§ **Study text**:

= Beginning of Section =

Soviet leader Mikhail Gorbachev quickly concluded in his first private session with President Reagan at the Geneva summit that any compromise on Reagan's Star Wars space defense plan was unattainable at this meeting but that a useful dialogue with the American leader could be established and perhaps deepened, according to Soviet sources.
Gorbachev found the one-on-one conversational format initiated by Reagan to fit his own purposes of testing Reagan's mettle, and the Soviet leader decided early in their meeting to stay with that same intimate format the following day when he was the nominal host of the talks, according to these sources, who were in Geneva during the summit.
That decision, and the way in which Gorbachev conducted a forceful counterattack on Reagan's position on the space weapons system when the two leaders were joined by their aides, have demonstrated how firmly in control Gorbachev is at this point and his apparent lack of concern with appearing to be part of a collective leadership, these accounts suggest.

= End of Section =

§ **Provided data**:
= Beginning of Section =

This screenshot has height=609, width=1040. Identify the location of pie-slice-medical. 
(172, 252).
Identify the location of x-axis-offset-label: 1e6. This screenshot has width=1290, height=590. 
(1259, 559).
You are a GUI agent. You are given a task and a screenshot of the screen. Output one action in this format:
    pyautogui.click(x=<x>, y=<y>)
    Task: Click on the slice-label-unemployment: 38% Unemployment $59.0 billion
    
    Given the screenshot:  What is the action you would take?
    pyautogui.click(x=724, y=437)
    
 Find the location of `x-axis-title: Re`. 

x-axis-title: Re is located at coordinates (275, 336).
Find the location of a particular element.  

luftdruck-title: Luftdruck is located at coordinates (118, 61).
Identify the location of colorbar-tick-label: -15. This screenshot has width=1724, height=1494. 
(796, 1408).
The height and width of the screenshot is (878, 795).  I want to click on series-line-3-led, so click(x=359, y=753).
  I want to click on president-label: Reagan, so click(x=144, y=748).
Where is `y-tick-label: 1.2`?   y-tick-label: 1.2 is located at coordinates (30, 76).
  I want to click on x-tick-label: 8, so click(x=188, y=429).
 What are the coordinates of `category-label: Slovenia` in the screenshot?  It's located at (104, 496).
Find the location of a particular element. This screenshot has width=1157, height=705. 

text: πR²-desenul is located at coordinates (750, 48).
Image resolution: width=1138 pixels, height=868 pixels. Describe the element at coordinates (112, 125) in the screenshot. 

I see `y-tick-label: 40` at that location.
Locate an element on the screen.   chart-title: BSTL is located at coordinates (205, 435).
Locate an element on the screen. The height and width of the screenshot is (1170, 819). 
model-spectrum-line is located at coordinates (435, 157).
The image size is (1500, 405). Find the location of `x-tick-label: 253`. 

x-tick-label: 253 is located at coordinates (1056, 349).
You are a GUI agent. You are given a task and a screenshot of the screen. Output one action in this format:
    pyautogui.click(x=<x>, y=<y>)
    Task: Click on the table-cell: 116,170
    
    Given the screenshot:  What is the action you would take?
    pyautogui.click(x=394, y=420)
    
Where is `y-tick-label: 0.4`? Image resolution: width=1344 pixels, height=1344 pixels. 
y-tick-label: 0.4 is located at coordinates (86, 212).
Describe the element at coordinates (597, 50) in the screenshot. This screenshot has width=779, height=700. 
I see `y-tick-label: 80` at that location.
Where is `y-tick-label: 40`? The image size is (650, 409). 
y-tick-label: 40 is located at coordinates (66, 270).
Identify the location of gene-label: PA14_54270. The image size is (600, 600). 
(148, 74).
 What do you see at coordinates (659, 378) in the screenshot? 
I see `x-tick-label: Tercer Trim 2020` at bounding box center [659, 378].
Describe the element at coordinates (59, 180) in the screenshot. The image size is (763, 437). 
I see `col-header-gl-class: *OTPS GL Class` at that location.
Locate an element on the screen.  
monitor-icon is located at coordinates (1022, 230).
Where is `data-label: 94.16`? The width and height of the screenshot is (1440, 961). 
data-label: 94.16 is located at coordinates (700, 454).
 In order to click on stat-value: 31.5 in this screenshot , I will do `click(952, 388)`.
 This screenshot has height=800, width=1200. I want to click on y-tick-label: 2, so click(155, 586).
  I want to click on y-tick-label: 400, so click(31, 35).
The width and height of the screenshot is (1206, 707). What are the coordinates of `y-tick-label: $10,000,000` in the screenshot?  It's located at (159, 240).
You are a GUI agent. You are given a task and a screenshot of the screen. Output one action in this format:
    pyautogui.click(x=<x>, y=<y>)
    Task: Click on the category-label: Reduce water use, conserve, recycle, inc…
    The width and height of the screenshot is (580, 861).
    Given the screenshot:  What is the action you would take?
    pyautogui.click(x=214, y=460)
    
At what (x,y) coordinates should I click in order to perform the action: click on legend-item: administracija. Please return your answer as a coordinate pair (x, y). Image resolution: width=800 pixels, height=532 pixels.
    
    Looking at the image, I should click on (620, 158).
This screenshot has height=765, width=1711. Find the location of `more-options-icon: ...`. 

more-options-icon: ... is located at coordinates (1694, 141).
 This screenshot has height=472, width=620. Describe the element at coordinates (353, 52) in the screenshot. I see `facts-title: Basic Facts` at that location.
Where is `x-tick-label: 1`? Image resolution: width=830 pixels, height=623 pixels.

= End of Section =

§ **Tasks and exercises**:
[1] Transcribe the stretch of the Geneva summit text from "Soviet leader Mikhail" through "to Soviet sources.".
[2] In the Geneva summit text, who initiated the one-on-one conversational format?

§ **Written answers**:
[1]
Soviet leader Mikhail Gorbachev quickly concluded in his first private session with President Reagan at the Geneva summit that any compromise on Reagan's Star Wars space defense plan was unattainable at this meeting but that a useful dialogue with the American leader could be established and perhaps deepened, according to Soviet sources.

[2] President Reagan